Él hizo un gesto afirmativo.
—Y tú jamás accediste a entregar el alma de Morginne. Ella drogó a Wulf con veneno daimon para que le entregara el alma a Loki sin ser consciente de lo que hacía. El hechizo que Loki utilizó para intercambiar las almas duró unos cuantos meses y después la de Morginne regresó a ti, mientras que la de Wulf se trasladaba al amuleto que guarda Loki.
—Pero…
—No hay peros que valgan, Artie. Fui yo quien hizo inmortal a Wulf y quien le dio sus poderes. Si quieres devolver esa alma a alguien, será mejor que hables con Loki y veas si está dispuesto a entregarte a Morginne.
La diosa chilló, enfurecida.
—¡Me has engañado!
—No. Así era como debían suceder las cosas. Necesitabas que alguien dejara embarazada a la heredera de Apolo. Por mucho que odie a tu hermano, entiendo por qué debe vivir Cassandra y por qué él no puede morir.
—Lo planeaste todo desde el principio —lo acusó.
—No —la corrigió—. Solo deseé que sucediera…

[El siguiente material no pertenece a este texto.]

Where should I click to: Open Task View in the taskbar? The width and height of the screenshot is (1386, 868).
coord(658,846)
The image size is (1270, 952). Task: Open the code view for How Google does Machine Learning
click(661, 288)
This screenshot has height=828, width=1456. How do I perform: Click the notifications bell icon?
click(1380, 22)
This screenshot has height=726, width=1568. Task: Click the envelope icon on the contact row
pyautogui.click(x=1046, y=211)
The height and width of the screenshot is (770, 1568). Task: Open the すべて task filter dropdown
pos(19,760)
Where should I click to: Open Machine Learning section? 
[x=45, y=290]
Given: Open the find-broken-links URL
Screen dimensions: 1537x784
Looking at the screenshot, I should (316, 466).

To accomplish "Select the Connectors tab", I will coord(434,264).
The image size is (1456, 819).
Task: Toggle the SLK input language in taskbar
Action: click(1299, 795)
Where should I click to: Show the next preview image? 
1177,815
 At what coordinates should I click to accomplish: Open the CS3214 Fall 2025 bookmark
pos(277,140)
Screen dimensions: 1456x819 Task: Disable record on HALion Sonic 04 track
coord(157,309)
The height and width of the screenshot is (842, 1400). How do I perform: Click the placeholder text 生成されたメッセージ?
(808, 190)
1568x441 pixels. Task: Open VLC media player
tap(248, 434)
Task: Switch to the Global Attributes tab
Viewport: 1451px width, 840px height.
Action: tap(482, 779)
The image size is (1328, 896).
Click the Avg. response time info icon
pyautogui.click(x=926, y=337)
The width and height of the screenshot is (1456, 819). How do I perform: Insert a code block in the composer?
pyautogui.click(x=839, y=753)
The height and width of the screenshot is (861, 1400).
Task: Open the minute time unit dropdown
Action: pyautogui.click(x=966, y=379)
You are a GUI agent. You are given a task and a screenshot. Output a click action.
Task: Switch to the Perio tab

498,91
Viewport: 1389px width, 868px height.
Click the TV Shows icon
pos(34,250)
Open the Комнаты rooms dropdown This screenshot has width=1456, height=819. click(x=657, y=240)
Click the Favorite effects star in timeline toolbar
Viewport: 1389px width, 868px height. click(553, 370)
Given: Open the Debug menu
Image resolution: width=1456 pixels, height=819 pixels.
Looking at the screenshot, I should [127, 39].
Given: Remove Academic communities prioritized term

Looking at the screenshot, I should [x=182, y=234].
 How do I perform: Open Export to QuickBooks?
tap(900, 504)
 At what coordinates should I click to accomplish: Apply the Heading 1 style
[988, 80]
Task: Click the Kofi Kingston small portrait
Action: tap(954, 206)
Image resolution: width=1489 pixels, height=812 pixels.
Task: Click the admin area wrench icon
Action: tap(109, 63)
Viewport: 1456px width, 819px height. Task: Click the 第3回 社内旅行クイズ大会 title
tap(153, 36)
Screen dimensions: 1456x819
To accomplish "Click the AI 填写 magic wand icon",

Ella lo miró con expresión furibunda.
—Todavía no conoces la fuente de tus poderes atlantes, ¿verdad?
Ash exhaló un suspiro entrecortado.
—Sí, Artemisa, la conozco. La conozco como tú jamás llegarás a hacerlo.
Y, con eso, pasó por su lado y se tumbó en la cama, ansioso por echar el sueñecito que se había ganado.
Artemisa se coló en la cama, a su espalda, y se acurrucó contra él. Le frotó el hombro con la nariz.
—Vale —dijo en voz baja—. Nos has ganado la partida a Apolimia y a mí. Lo admito. Pero dime una cosa… ¿durante cuánto tiempo más lograrás derrotarnos?
Él la miró por encima del hombro y vio el brillo malévolo que iluminaba esos ojos verdes iridiscentes.
—Durante el que haga falta, Artemisa. Durante el que haga falta.